Brandon Antony Rogers v. State

Brandon Antony Rogers v. State
Court of Civil Appeals of Texas · Decided December 11, 2008

Brandon Antony Rogers v. State

Opinion

TEXAS COURT OF APPEALS, THIRD DISTRICT, AT AUSTIN

NO. 03-08-00255-CR

Kenneth Jackson, Appellant v. The State of Texas, Appellee

FROM THE DISTRICT COURT OF TRAVIS COUNTY, 390TH JUDICIAL DISTRICT NO. 9024128, HONORABLE JULIE H. KOCUREK, JUDGE PRESIDING

MEMORANDUM OPINION

Appellant’s court-appointed attorney filed a brief concluding that the appeal is frivolous and without merit. The brief meets the requirements of Anders v. California, 386 U.S. 738 (1967), by presenting a professional evaluation of the record demonstrating why there are no arguable grounds to be advanced. See also Penson v. Ohio, 488 U.S. 75 (1988); High v. State, 573 S.W.2d 807 (Tex. Crim. App. 1978); Currie v. State, 516 S.W.2d 684 (Tex. Crim. App. 1974); Jackson v. State, 485 S.W.2d 553 (Tex. Crim. App. 1972); Gainous v. State, 436 S.W.2d 137 (Tex. Crim. App. 1969). Appellant received a copy of counsel’s brief and was advised of his right to examine the appellate record and to file a pro se brief. No pro se brief has been filed.

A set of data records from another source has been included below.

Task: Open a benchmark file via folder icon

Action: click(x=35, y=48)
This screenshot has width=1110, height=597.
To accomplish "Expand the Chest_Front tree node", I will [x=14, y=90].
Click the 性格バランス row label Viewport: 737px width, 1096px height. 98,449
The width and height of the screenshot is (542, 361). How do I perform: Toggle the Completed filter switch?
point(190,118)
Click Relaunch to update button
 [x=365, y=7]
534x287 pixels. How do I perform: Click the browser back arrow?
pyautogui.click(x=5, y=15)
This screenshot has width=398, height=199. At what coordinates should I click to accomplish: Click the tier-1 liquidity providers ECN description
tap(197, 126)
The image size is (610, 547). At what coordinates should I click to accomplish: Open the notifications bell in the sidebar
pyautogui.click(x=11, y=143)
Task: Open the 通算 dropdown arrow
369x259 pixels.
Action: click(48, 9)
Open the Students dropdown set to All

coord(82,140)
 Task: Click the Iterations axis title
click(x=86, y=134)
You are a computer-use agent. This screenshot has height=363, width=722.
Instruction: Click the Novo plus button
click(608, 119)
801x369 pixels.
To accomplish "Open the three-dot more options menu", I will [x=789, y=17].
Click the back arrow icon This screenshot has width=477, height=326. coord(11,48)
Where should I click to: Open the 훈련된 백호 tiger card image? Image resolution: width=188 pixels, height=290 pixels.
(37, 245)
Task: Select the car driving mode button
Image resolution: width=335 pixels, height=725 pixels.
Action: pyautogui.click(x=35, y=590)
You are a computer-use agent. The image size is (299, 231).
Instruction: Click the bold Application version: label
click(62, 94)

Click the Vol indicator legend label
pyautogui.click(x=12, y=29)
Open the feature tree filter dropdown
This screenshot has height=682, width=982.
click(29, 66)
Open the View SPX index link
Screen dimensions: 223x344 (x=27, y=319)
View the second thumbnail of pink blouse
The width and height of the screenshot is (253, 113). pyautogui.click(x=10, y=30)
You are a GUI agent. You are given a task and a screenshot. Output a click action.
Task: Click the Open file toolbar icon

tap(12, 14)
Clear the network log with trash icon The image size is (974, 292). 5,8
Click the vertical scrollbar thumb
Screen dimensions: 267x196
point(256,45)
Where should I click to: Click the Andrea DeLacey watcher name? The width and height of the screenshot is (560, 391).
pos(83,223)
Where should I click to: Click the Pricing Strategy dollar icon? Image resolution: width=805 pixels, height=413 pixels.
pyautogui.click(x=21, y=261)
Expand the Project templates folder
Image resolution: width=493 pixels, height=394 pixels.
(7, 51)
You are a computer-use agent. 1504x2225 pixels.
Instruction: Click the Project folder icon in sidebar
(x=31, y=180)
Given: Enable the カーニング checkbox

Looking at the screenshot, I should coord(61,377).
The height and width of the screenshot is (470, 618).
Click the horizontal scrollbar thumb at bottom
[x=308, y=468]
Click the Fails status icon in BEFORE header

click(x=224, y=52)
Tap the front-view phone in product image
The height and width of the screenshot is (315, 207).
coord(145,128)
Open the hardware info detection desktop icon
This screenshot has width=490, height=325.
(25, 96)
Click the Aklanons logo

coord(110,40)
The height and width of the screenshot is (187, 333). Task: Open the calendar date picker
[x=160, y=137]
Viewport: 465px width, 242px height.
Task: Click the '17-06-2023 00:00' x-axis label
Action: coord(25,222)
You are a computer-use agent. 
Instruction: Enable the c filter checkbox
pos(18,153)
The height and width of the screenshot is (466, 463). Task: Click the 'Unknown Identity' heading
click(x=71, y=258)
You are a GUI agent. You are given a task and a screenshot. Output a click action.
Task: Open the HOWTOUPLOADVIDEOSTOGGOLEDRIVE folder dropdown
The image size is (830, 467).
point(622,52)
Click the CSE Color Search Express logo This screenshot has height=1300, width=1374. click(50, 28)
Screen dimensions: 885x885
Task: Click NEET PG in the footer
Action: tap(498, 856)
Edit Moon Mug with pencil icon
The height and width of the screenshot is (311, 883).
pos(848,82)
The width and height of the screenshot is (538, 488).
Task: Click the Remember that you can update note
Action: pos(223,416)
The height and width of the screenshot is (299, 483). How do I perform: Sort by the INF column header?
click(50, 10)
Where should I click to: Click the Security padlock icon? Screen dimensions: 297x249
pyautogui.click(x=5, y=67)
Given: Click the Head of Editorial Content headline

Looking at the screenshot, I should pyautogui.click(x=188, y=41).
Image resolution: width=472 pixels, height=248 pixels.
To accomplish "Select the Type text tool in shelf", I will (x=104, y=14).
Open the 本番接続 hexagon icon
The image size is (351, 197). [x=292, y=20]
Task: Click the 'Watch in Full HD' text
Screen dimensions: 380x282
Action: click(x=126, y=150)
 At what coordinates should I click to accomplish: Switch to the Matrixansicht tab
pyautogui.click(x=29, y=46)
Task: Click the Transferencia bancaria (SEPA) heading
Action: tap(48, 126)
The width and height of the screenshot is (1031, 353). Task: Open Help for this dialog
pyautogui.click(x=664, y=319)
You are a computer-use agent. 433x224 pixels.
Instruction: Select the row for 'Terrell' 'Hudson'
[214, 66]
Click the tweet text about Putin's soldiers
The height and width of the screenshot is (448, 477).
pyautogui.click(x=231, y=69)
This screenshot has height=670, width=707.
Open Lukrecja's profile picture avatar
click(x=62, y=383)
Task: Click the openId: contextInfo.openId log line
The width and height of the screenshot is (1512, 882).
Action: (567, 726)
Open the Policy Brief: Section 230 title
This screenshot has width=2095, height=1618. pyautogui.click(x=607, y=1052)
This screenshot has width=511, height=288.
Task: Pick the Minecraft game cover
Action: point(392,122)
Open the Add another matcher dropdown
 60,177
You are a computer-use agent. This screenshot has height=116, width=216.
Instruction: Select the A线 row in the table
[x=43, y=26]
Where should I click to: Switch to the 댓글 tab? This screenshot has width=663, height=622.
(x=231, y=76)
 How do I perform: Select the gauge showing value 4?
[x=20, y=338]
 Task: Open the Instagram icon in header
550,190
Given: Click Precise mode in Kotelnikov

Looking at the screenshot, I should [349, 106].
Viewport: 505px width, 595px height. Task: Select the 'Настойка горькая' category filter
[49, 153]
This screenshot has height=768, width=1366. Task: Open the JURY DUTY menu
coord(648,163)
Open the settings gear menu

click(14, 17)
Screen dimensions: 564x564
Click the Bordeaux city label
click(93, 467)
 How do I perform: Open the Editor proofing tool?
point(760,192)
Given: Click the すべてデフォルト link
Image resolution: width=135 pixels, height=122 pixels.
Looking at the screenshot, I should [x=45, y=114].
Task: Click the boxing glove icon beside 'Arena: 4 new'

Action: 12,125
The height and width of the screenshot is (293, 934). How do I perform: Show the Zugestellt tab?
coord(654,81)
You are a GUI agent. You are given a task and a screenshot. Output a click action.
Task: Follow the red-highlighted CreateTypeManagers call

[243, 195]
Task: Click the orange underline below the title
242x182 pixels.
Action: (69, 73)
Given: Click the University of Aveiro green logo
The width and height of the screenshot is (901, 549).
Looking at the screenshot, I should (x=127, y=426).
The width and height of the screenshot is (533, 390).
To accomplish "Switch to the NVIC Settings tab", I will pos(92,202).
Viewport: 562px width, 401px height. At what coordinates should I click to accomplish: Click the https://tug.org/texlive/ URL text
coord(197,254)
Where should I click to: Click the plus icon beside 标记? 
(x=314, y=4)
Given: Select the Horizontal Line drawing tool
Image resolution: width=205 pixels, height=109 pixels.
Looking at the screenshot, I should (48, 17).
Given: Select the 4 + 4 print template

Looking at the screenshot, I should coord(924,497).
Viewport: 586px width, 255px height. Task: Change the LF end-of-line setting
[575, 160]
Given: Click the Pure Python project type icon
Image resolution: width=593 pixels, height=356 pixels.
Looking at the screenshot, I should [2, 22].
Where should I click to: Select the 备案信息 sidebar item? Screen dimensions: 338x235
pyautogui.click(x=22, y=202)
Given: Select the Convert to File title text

We have reviewed the record and counsel’s brief and agree that the appeal is frivolous and without merit. We find nothing in the record that might arguably support the appeal.

See Bledsoe v. State, 178 S.W.3d 824, 826-27 (Tex. Crim. App. 2005). Counsel’s motion to withdraw is granted.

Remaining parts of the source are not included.